━━━ Given data ━━━

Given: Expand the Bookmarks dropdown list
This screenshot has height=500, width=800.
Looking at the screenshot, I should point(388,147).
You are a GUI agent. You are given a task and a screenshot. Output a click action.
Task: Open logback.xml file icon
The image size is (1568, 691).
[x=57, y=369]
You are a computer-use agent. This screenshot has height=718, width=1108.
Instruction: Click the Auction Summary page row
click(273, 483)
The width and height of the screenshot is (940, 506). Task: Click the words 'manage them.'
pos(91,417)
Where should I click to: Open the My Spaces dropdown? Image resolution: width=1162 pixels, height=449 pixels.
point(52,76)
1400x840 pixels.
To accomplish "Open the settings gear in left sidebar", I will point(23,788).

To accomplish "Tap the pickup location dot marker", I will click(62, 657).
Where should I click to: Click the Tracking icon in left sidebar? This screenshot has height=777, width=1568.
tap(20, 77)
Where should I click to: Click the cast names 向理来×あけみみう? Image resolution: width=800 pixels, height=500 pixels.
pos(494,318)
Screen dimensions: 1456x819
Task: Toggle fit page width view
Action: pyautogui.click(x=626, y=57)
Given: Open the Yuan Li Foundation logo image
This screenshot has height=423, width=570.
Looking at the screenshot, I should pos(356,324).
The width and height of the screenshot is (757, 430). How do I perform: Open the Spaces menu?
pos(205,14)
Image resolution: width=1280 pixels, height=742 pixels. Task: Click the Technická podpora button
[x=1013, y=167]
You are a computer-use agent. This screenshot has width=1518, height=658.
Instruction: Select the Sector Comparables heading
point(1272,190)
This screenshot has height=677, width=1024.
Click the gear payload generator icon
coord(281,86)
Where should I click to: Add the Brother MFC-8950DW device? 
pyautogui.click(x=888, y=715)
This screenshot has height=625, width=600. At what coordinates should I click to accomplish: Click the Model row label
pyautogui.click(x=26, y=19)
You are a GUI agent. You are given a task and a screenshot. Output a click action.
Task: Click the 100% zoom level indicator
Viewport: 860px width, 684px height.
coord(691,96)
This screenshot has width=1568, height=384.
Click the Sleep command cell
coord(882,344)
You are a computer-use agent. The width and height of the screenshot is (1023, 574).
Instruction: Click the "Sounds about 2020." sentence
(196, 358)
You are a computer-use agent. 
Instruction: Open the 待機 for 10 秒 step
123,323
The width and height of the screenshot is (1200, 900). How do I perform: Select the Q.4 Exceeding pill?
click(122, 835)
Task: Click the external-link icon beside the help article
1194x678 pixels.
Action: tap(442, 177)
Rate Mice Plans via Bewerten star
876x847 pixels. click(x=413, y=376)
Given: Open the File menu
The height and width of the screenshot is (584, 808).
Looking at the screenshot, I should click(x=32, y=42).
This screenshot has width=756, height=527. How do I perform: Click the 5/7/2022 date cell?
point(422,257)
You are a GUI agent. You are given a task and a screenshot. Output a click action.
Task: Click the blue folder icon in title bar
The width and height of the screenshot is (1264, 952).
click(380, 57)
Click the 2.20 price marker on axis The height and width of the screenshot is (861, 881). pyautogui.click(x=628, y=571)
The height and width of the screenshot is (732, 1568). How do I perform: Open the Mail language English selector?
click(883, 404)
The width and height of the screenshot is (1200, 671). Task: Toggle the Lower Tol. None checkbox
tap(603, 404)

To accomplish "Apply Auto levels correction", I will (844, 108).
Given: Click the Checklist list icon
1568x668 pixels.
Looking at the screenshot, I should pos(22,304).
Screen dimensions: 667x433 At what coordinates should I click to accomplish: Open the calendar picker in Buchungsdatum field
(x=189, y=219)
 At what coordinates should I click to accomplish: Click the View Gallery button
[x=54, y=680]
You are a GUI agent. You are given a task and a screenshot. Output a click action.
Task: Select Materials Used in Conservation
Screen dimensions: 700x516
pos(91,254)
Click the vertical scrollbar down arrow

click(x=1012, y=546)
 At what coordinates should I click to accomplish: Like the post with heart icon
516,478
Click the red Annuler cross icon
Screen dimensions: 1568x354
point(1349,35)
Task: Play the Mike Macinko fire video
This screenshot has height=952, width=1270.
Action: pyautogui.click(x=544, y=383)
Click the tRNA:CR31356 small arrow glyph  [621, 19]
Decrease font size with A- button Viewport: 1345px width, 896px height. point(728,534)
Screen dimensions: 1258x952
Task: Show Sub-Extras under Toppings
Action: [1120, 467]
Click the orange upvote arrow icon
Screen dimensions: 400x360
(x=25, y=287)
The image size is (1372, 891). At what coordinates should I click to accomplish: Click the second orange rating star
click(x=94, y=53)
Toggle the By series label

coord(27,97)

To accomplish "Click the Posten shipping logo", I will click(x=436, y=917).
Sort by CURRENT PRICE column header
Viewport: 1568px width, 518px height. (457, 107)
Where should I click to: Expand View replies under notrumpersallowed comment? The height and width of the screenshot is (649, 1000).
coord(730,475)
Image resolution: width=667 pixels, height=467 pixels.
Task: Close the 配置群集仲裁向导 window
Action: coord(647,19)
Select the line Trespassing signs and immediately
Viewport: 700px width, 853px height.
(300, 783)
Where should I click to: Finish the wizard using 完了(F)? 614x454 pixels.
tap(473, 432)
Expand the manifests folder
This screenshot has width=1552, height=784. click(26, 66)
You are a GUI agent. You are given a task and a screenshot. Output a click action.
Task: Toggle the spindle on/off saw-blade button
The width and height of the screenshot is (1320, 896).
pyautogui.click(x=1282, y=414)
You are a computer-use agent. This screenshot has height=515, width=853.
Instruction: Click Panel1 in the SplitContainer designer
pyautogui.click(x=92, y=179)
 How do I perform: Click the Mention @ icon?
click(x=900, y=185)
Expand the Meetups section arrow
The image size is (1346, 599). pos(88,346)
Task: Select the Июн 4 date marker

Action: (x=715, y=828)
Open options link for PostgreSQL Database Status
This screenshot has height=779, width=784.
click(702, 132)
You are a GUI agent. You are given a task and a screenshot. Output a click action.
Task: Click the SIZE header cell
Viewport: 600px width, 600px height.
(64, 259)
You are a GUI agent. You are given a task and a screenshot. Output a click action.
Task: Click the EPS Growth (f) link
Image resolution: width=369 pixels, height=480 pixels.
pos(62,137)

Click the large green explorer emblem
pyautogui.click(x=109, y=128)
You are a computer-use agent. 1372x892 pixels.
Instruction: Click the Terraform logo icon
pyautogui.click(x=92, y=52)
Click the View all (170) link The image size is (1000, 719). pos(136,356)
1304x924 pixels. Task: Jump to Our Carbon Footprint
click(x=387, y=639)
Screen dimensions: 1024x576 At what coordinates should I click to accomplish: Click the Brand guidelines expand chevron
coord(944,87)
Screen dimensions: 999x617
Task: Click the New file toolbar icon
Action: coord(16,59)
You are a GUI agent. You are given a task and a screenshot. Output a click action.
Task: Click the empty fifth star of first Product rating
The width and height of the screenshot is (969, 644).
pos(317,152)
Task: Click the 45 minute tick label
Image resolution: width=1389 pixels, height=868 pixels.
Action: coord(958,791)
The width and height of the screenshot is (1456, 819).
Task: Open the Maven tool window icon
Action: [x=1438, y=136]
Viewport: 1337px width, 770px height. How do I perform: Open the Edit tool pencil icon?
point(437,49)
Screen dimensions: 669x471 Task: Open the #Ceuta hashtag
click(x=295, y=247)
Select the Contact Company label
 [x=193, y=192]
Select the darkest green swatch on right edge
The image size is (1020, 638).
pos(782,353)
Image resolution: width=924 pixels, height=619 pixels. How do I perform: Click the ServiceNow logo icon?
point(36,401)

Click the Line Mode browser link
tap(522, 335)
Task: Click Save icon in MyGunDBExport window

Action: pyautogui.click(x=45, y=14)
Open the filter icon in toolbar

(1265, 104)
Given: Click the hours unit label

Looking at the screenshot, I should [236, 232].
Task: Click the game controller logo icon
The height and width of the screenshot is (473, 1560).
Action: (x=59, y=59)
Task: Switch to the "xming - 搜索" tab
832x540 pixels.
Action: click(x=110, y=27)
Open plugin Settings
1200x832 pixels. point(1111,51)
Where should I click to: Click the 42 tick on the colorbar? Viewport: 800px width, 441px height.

━━━

Write out the lines from the line containing "1400x840 pixels." through the line containing "Looking at the screenshot, I should pos(356,324)." as a numbered list, skipping any blank lines.

1. 1400x840 pixels.
2. To accomplish "Open the settings gear in left sidebar", I will point(23,788).
3. To accomplish "Tap the pickup location dot marker", I will click(62, 657).
4. Where should I click to: Click the Tracking icon in left sidebar? This screenshot has height=777, width=1568.
5. tap(20, 77)
6. Where should I click to: Click the cast names 向理来×あけみみう? Image resolution: width=800 pixels, height=500 pixels.
7. pos(494,318)
8. Screen dimensions: 1456x819
9. Task: Toggle fit page width view
10. Action: pyautogui.click(x=626, y=57)
11. Given: Open the Yuan Li Foundation logo image
12. This screenshot has height=423, width=570.
13. Looking at the screenshot, I should pos(356,324).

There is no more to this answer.